WHAT YOU ARE ASKED TO DO: Only the lines below starting at the one containing "Instruction: Open ANSYS" and ending at the one containing "Given: Select Widget Design in the sidebar" belong in the answer, each copied exactly.

DATA EXTRACT:
= = = = =
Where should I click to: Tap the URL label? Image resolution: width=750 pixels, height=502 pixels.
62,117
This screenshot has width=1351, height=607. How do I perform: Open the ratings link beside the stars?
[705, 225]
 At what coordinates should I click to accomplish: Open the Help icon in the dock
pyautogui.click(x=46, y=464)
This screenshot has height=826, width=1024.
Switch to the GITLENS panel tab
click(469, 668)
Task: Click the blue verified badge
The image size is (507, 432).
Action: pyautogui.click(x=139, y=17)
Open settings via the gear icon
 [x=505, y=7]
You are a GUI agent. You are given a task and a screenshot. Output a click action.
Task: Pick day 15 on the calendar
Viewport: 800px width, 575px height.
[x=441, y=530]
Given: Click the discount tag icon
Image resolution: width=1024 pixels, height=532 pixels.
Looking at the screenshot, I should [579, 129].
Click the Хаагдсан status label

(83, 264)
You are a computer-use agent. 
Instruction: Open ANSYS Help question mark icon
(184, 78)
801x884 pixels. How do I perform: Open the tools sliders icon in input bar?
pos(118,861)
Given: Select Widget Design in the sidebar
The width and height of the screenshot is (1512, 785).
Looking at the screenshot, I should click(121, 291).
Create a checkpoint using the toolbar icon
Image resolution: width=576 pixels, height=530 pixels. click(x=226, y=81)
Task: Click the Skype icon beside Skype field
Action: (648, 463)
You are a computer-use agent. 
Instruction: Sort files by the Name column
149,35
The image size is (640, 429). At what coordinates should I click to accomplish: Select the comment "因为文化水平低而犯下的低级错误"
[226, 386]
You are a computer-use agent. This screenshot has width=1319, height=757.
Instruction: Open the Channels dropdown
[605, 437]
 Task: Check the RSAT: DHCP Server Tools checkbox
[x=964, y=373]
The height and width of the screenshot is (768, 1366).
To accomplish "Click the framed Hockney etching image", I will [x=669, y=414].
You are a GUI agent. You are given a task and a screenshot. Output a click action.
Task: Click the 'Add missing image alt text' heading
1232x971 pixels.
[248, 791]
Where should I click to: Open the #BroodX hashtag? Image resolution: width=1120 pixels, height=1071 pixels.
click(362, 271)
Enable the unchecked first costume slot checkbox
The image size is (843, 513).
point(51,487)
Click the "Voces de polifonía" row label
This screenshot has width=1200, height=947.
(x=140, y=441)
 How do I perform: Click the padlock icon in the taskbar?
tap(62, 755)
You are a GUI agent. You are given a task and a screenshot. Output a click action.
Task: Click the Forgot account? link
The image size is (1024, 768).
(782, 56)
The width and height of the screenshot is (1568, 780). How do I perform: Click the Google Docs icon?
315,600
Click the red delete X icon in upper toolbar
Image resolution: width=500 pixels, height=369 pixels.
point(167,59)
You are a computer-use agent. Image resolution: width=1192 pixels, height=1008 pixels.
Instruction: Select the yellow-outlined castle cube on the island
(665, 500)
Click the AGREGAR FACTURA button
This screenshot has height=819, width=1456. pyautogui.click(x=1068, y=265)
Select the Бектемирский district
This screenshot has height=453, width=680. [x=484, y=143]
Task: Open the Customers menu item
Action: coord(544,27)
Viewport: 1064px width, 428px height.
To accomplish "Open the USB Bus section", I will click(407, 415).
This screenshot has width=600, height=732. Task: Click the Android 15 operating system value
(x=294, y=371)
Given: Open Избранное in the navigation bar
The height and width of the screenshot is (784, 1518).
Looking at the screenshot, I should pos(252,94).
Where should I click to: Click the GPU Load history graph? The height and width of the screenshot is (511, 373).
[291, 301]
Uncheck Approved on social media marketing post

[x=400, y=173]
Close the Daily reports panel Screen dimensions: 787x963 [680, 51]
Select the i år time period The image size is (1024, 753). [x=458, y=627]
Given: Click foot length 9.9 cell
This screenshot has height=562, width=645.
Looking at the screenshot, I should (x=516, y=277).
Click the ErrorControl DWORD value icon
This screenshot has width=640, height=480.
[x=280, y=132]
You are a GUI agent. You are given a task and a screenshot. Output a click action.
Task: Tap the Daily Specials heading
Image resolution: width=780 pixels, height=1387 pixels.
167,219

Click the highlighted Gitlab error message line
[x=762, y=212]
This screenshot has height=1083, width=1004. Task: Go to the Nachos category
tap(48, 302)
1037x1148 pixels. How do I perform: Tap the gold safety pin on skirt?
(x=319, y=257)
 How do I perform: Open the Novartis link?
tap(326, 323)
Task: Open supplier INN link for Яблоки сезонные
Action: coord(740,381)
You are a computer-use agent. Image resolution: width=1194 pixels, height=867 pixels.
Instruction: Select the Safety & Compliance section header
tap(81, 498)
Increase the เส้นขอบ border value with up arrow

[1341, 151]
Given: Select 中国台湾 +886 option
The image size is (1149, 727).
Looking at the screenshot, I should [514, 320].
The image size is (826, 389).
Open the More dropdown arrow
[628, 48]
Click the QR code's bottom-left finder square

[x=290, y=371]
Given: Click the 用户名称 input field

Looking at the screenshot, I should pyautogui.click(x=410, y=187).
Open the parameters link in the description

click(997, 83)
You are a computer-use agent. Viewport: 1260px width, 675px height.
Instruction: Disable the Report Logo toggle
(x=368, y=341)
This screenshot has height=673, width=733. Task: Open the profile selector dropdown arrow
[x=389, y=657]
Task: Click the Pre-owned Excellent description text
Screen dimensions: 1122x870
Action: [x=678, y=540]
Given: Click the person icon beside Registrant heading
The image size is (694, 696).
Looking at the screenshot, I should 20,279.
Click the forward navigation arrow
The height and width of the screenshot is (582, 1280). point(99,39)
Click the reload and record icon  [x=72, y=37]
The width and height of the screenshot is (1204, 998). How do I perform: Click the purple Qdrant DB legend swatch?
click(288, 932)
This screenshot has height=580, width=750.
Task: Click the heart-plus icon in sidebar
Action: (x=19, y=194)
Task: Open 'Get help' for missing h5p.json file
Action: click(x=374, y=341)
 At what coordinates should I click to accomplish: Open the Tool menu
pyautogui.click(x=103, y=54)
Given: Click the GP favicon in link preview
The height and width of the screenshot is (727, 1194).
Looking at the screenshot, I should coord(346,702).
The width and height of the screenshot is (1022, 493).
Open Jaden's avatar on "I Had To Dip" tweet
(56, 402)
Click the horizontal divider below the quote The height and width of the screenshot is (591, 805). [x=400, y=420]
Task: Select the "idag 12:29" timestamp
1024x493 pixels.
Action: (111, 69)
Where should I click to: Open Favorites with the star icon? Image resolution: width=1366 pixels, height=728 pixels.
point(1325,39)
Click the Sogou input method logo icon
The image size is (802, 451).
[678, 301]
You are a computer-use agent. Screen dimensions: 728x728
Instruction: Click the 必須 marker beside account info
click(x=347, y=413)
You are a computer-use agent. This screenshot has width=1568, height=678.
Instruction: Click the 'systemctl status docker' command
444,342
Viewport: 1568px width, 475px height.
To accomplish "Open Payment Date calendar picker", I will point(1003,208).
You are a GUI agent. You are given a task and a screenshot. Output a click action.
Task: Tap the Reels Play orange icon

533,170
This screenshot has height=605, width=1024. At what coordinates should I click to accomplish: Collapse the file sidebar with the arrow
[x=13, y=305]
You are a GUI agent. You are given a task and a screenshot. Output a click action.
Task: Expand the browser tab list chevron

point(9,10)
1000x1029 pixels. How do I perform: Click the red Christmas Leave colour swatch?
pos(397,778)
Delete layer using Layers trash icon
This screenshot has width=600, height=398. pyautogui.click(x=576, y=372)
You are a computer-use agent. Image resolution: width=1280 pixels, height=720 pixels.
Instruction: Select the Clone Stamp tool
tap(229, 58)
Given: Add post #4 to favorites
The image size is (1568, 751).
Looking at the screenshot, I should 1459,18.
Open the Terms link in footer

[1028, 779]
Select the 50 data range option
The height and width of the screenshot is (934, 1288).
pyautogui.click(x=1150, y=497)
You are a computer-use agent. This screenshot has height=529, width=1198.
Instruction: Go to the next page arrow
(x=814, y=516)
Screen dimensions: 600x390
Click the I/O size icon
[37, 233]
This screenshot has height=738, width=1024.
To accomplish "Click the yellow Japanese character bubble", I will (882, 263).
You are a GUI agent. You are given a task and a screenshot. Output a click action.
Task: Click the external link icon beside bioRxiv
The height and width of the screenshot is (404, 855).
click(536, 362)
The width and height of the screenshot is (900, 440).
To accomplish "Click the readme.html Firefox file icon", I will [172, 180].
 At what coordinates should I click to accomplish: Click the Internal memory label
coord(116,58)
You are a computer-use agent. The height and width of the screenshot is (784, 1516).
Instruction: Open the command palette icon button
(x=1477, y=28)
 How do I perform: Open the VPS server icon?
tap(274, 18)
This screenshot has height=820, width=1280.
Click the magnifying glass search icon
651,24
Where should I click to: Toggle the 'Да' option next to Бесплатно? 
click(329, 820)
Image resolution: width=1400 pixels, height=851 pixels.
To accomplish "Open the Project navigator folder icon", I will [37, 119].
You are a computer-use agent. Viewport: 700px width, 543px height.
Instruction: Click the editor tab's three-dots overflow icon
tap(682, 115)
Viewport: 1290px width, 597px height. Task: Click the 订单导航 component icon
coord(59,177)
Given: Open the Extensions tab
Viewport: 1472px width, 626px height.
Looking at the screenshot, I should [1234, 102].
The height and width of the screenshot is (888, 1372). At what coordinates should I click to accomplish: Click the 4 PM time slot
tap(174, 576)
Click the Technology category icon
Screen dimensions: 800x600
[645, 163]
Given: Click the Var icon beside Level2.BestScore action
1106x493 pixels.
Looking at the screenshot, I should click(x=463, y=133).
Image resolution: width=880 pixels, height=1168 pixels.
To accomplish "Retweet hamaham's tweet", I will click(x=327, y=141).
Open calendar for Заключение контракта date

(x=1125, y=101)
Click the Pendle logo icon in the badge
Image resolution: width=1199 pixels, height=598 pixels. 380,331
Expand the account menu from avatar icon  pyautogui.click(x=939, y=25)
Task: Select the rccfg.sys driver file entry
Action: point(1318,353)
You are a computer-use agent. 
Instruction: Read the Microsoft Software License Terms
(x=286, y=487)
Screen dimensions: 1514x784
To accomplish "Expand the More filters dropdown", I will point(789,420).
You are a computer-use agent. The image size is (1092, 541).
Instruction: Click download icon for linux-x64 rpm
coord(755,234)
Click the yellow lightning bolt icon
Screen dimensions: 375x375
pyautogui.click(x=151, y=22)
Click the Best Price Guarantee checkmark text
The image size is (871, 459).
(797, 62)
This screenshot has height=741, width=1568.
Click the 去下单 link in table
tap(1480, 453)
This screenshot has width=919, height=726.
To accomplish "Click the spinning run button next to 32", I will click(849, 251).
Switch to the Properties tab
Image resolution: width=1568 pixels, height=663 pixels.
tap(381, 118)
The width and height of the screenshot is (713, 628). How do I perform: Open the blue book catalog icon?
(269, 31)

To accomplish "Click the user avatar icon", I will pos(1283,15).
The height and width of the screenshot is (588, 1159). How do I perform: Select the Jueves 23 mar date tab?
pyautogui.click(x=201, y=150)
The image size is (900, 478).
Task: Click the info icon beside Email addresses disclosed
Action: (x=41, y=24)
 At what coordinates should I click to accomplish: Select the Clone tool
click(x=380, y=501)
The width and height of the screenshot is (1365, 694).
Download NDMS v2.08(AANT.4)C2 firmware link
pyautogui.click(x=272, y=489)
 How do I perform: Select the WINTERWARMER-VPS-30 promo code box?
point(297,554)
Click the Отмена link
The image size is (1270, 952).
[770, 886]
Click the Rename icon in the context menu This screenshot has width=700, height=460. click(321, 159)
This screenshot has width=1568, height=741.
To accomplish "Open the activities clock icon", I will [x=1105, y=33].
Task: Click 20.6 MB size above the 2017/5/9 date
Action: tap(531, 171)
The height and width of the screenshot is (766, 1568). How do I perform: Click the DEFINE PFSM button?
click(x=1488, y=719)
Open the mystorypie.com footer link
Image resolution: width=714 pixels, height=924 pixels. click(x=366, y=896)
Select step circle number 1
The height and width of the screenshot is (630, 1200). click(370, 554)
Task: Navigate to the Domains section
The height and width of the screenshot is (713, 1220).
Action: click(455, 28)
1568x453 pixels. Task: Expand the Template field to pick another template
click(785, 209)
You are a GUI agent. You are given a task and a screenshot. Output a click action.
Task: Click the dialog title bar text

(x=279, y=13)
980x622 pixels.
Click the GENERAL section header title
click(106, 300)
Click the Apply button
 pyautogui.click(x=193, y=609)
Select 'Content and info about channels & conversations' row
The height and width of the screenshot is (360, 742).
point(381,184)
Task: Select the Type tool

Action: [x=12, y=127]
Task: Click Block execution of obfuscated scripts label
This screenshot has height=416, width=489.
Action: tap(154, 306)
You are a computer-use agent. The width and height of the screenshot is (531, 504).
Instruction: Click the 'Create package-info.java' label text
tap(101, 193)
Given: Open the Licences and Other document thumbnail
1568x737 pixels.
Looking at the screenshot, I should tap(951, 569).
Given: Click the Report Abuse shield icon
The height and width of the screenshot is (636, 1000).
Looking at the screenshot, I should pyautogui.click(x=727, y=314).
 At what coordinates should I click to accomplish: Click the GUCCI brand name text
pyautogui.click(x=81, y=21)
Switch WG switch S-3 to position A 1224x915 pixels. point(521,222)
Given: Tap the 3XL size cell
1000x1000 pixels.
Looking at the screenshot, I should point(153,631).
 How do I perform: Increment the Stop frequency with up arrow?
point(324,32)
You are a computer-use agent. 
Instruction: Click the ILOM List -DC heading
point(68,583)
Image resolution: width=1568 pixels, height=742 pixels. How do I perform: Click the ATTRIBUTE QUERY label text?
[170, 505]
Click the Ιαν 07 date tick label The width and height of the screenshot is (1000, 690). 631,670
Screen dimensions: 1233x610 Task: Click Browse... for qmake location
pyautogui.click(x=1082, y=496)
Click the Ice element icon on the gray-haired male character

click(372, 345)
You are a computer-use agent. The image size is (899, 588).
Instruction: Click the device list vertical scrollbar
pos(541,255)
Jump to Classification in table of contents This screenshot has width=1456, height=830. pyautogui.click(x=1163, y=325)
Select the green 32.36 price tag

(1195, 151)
= = = = =
RESPONSE TO THIS EXERCISE:
Instruction: Open ANSYS Help question mark icon
(184, 78)
801x884 pixels. How do I perform: Open the tools sliders icon in input bar?
pos(118,861)
Given: Select Widget Design in the sidebar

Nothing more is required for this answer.